Produce word for word the lines of the data below running from the one that has "Download (18, 2458)" to the one that has "[Facebook] (44, 2509)", inclusive, and no others.

-- Opening Marker --

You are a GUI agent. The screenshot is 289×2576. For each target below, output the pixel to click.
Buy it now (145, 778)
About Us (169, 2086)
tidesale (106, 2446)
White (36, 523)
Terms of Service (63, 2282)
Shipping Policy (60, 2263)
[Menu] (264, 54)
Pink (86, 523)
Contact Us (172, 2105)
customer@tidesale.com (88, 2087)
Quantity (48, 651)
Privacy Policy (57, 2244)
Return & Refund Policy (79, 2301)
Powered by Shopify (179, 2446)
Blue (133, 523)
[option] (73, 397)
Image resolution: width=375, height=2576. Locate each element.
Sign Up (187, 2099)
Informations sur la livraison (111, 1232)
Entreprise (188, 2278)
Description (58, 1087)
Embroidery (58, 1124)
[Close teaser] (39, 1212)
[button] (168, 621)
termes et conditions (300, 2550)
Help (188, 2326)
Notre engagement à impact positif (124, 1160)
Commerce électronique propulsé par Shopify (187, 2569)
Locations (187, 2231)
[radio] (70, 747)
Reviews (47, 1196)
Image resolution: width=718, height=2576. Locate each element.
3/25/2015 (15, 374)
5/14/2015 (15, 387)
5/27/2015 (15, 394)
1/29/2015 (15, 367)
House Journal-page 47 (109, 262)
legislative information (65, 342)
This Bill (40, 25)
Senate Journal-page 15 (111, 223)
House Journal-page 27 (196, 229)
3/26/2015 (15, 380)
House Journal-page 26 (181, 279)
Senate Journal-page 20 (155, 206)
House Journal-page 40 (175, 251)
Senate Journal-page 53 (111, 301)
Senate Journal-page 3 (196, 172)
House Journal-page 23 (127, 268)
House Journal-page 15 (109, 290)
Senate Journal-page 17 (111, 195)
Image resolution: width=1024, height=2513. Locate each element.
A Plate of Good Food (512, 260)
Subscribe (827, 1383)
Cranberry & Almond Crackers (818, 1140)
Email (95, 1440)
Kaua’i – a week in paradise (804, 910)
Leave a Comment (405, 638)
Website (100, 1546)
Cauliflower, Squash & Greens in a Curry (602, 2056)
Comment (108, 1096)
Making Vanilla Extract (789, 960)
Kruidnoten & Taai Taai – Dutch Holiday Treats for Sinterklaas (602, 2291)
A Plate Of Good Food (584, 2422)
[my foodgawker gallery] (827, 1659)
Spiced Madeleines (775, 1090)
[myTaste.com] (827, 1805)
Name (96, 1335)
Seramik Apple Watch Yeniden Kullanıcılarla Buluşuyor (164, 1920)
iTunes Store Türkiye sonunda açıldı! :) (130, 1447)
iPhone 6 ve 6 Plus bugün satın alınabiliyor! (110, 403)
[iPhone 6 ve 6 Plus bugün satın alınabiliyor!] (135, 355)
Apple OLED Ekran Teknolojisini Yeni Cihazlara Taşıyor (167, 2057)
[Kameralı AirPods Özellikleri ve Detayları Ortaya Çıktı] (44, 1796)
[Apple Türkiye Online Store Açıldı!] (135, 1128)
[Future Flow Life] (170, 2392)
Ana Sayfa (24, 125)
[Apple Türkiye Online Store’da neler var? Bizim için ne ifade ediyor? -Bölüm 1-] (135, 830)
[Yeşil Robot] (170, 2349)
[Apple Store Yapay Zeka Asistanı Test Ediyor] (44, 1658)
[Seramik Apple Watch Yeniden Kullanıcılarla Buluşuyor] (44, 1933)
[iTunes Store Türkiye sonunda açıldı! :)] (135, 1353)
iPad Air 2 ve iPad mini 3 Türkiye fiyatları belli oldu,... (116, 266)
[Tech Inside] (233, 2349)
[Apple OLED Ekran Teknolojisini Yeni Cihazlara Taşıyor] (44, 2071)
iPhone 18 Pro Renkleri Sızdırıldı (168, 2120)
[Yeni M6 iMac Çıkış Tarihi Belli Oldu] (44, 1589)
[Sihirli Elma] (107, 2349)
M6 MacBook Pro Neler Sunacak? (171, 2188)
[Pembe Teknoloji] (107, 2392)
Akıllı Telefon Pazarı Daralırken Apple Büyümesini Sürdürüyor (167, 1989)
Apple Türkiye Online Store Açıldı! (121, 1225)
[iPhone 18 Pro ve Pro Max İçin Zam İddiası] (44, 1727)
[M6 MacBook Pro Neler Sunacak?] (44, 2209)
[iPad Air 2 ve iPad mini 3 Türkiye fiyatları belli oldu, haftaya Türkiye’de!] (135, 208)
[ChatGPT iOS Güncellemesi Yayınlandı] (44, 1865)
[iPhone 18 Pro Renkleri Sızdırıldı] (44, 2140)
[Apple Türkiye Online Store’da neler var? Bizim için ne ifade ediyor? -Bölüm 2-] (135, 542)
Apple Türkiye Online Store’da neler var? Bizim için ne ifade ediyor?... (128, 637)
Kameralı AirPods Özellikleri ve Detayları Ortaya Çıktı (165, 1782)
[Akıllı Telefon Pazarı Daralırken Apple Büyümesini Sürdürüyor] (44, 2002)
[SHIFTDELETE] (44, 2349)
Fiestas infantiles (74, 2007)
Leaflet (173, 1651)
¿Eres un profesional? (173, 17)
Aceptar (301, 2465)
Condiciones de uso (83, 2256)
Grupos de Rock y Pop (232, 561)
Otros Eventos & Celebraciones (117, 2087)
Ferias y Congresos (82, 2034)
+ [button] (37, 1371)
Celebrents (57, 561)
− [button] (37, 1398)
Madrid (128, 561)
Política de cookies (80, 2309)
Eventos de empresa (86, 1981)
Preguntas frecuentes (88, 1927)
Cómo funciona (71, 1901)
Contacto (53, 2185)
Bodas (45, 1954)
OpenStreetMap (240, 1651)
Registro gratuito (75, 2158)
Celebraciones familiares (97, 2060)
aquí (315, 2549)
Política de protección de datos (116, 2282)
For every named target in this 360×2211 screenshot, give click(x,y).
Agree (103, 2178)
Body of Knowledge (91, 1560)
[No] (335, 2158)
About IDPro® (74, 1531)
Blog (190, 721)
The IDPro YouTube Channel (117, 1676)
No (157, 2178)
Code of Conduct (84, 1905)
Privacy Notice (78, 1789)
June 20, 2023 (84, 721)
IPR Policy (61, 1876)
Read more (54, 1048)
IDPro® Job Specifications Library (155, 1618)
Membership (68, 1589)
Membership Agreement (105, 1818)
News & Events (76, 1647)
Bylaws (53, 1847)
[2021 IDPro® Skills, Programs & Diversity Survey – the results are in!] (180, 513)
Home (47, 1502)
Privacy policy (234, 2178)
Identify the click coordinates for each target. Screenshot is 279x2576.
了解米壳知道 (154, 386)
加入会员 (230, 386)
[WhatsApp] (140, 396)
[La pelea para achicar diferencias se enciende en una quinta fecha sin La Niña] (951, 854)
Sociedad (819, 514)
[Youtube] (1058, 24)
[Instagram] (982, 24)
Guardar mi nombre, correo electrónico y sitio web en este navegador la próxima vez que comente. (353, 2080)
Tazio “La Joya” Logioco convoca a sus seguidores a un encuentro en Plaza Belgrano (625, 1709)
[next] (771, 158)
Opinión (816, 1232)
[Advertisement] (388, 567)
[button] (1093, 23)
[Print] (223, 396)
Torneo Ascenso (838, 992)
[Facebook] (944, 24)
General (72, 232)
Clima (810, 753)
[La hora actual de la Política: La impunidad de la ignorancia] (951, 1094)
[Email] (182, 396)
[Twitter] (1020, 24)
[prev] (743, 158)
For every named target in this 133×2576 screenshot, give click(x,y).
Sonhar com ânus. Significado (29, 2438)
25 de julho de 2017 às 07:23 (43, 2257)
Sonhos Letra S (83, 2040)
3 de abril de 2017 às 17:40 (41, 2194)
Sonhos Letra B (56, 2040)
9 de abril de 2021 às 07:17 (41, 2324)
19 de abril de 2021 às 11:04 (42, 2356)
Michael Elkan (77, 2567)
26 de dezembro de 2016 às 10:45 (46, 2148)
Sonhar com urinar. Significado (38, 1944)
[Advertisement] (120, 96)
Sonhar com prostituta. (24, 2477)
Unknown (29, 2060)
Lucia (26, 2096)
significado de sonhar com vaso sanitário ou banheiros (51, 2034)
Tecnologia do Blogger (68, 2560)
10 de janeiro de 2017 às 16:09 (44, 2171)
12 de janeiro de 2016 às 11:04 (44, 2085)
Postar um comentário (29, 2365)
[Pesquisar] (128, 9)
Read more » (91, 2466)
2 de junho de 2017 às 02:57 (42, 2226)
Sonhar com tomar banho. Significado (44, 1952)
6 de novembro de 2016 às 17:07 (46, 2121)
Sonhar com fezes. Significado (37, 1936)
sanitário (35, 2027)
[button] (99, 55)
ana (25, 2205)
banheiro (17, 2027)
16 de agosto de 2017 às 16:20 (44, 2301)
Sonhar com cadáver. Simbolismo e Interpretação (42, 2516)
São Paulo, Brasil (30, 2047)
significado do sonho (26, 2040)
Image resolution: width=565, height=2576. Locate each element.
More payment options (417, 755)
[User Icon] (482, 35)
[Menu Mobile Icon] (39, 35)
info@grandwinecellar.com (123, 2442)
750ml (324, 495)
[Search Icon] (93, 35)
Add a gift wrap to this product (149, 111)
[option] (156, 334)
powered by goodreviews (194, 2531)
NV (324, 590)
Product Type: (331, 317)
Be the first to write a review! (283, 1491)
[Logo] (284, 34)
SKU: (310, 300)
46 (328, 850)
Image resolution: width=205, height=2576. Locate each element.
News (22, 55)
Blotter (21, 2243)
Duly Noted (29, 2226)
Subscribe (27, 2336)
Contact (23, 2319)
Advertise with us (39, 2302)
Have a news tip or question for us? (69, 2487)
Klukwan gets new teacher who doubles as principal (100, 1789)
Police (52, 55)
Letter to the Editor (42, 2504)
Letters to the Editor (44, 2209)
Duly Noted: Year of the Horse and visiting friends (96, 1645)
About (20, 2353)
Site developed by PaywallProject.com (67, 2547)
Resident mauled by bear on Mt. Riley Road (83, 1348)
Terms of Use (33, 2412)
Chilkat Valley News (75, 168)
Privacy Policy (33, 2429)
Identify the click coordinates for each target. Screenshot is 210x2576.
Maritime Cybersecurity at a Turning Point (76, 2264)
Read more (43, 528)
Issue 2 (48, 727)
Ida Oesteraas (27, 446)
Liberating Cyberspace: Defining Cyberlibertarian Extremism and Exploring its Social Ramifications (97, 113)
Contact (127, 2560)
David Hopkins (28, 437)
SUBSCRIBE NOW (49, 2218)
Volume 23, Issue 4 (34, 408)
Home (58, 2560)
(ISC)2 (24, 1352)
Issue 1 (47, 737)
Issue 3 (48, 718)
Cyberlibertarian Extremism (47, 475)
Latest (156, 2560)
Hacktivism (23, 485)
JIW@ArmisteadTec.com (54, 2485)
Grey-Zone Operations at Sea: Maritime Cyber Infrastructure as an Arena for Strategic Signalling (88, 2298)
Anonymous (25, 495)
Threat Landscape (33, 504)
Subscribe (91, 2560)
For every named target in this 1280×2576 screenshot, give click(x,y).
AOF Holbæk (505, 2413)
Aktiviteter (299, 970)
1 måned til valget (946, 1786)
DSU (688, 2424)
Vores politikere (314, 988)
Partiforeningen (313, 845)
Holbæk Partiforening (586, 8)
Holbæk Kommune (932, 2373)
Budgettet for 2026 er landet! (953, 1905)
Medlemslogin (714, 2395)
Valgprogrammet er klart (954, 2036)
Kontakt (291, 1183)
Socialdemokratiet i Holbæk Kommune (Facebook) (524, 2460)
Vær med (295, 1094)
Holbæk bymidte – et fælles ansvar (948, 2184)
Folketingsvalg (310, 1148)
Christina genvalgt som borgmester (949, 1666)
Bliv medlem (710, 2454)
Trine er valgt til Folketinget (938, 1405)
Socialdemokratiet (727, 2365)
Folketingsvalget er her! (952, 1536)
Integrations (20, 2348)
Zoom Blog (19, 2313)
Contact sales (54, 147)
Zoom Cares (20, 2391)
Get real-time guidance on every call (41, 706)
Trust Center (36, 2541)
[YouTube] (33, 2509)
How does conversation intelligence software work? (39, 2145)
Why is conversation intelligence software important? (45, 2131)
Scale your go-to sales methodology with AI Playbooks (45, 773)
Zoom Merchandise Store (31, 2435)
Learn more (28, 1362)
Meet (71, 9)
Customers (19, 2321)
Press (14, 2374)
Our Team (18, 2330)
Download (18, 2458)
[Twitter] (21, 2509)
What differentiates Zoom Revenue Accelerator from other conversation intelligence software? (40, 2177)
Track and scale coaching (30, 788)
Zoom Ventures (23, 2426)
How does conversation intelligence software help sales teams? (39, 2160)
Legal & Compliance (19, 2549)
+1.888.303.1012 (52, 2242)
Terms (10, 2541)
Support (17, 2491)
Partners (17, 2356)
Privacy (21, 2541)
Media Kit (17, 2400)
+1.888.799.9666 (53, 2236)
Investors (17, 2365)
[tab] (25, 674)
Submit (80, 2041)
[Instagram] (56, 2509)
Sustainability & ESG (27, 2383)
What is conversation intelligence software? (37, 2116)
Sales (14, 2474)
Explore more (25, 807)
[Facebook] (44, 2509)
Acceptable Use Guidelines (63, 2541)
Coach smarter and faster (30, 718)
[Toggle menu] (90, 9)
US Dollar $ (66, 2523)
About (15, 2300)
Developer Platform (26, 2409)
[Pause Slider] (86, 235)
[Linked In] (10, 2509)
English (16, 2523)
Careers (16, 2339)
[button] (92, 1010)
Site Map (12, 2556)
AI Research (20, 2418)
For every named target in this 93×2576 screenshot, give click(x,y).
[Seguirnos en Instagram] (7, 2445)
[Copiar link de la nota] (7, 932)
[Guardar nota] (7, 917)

-- Closing Marker --

TASK SOLUTION
Download (18, 2458)
[Twitter] (21, 2509)
What differentiates Zoom Revenue Accelerator from other conversation intelligence software? (40, 2177)
Track and scale coaching (30, 788)
Zoom Ventures (23, 2426)
How does conversation intelligence software help sales teams? (39, 2160)
Legal & Compliance (19, 2549)
+1.888.303.1012 (52, 2242)
Terms (10, 2541)
Support (17, 2491)
Partners (17, 2356)
Privacy (21, 2541)
Media Kit (17, 2400)
+1.888.799.9666 (53, 2236)
Investors (17, 2365)
[tab] (25, 674)
Submit (80, 2041)
[Instagram] (56, 2509)
Sustainability & ESG (27, 2383)
What is conversation intelligence software? (37, 2116)
Sales (14, 2474)
Explore more (25, 807)
[Facebook] (44, 2509)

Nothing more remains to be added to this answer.